As malignant breast cancer cells advance towards the ribs, they may possess the ability, via the action of Cathepsin K, to “bore” into and/or penetrate the cortical bone matrices. (It is widely recognized that the rib/rib cage is a frequent metastatic site for cancers such as those of the breast.⁴) The control of bone metastasis is clinically important, as cancers, such as those of the breast, when spreading (to the proximal rib/rib cage), are frequently associated with pathological fracture.⁵ Although bisphosphonates have been commonly used against bone metastasis, RANKL- targeted drugs and Cathepsin K inhibitors show great promise.⁵

One of the concepts we must remember, (and that we are constantly reminded of), is that many cancers are most probably initiated and allowed to propagate due to both systemic inflammation and a compromised immune system, which both thrive on the synergy of each other.

Bone destruction and inflammation are linked together.

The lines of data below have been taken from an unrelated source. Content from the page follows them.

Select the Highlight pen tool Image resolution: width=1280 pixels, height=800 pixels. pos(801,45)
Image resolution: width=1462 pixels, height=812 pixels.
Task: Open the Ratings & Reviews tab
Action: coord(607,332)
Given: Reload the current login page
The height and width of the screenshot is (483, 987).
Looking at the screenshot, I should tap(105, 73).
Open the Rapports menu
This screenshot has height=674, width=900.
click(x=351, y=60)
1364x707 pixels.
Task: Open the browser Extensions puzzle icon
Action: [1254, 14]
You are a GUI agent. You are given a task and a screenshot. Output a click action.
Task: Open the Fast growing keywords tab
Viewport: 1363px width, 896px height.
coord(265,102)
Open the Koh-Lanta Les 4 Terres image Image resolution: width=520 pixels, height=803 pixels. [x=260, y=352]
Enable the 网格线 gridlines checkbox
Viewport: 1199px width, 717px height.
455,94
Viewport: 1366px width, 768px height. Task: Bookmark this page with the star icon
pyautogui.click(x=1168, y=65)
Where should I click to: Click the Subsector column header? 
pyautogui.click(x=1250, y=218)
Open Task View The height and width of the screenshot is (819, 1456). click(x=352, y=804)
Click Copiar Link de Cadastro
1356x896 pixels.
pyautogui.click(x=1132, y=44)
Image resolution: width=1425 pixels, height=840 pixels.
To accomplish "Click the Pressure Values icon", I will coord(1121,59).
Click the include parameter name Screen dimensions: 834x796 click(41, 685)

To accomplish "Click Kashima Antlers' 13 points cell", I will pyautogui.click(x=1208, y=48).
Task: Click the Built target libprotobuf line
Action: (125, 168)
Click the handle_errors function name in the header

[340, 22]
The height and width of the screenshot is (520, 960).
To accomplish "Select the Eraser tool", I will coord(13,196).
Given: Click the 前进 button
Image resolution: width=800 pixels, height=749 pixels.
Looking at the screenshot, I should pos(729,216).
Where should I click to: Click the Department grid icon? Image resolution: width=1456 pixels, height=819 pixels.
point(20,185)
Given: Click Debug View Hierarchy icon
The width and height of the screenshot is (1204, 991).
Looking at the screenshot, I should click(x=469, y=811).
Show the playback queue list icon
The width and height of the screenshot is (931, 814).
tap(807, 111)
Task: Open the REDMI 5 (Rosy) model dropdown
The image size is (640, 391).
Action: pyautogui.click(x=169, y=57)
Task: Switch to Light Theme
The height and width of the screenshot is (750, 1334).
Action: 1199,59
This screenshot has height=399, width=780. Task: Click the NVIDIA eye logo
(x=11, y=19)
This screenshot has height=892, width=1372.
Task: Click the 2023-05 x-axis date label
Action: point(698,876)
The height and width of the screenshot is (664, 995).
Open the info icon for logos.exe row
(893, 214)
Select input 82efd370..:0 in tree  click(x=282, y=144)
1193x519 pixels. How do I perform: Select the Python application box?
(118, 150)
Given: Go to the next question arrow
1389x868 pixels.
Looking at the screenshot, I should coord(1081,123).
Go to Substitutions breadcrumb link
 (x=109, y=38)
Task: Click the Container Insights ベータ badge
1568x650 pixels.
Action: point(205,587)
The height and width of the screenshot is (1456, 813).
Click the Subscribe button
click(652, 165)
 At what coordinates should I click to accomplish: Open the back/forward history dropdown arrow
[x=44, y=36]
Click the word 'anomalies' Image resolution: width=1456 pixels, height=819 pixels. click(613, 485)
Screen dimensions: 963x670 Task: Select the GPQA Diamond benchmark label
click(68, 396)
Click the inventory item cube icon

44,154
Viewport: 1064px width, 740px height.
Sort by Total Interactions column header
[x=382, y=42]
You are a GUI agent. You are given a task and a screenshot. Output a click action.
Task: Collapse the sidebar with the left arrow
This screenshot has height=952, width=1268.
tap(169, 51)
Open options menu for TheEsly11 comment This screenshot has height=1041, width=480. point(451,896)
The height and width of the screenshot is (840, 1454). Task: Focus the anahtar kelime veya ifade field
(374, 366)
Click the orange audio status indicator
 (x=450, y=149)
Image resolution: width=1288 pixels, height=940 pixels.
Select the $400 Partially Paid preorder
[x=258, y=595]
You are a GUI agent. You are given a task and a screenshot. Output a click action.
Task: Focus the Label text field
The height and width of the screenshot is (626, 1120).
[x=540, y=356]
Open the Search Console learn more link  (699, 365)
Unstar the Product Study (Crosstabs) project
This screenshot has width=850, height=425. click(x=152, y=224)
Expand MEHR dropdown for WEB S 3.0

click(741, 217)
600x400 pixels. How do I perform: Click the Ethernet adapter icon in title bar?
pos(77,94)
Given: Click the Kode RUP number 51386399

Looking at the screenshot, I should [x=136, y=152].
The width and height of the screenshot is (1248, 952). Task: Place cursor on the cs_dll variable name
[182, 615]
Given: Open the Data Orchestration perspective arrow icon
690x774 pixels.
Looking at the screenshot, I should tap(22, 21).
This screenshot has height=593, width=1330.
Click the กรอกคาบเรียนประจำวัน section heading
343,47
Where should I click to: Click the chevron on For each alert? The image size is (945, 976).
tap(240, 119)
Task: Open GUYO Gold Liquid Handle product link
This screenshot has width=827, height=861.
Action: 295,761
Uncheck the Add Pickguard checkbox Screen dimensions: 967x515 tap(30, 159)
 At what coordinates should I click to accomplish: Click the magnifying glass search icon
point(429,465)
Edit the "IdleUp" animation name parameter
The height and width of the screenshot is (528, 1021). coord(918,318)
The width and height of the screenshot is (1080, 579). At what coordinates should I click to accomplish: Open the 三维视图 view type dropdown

Cytokines, which upregulate the receptor activator of nuclear factor-κB (NF-κB) ligand (RANKL), play a major role in inflammatory bone destruction processes.⁶ It can be observed and supported through the research and multiple studies and analyses, that RANKL and cytokine activity, (such as that of Cathepsin K), are best modulated/controlled by a non-compromised, well-functioning immune system which can recognize and control systemic inflammation.^6-8 We know that both inflammation and a compromised, weakened immune system are harbingers for the onset of many cancers, and this is a specific area where the use of RANKL-targeted drugsand Cathepsin K inhibitors have shown so much promise.

The traditional paradigm, which historically has shown that steroidal compounds cause and even further advance bone loss when administered chronically, still stands. Yet, in cases of rapid bone loss, which are due to aggressive osteoclastogenesis and/or osteoclast activity, (as seen in later stage, advanced metastatic cancers that tenaciously invade bone matrices), the administration of specific steroidal compounds may be able to inhibit bone loss of these supporting structures and initiate bone regeneration and repair.This would be a great step in reducing mortality and prolonging life.

…fin…

References (for Part 2)

1. Duan, J. and Lee, Y., et al. (2013) Rib Fractures and Death from Deletion of Osteoblast β-catenin in Adult Mice is Rescued by Corticosteroids. PLos One, 8, e55757.

2. Feil, R. and Brocard, J., et al. (1996) Ligand-activated site-specific recombination in mice. Proc. Natl. Acad. Sci., 93, 10887.

3. Hameyer, D. and Loonstra, A., et al. (2007) Toxicity of ligand-dependentCre recombinases and generation of a conditional Cre deleter mouse allowing mosaic recombination in peripheral tissues. Physiol. Genomics, 31, 32.

4. Papachristou, D.J., Basdra, E.K. and Papach, A.G. (2012) Bone Metastasis: Molecular mechanics and novel therapeutic interventions. Med. Res. Rev., 32, 611.

5. Hayashi, S. and Hanamura, T. (2011) Encounter of cancer cells with bone. Development of bone metastasis-specific targeting therapy. Clin. Calcium, 21, 389.

6. Moon, S.J. and Ahn, I.E., et al. (2013) Temporal differential effects of proinflammatory cytokines on osteoclastogenesis. Int. J. Mol. Med., 31, 769.

7. Naidu, V.G. and Dinesh, K.R., et al. (2013) RANKL targeted peptides inhibit osteoclastogenesis and attenuate adjuvant induced arthritis by inhibiting NF-κB activation and down regulating inflammatory cytokines. Chem. Biol. Interact., 203, 467.

8. Nanjundaiah, S.M., Stains, J.P., and Moudgil, K.D. (2013) Kinetics and interplay of mediators of inflammation-induced bone damage in the course of adjuvant arthritis. Int. J. Immunopathol. Pharmacol., 26, 37.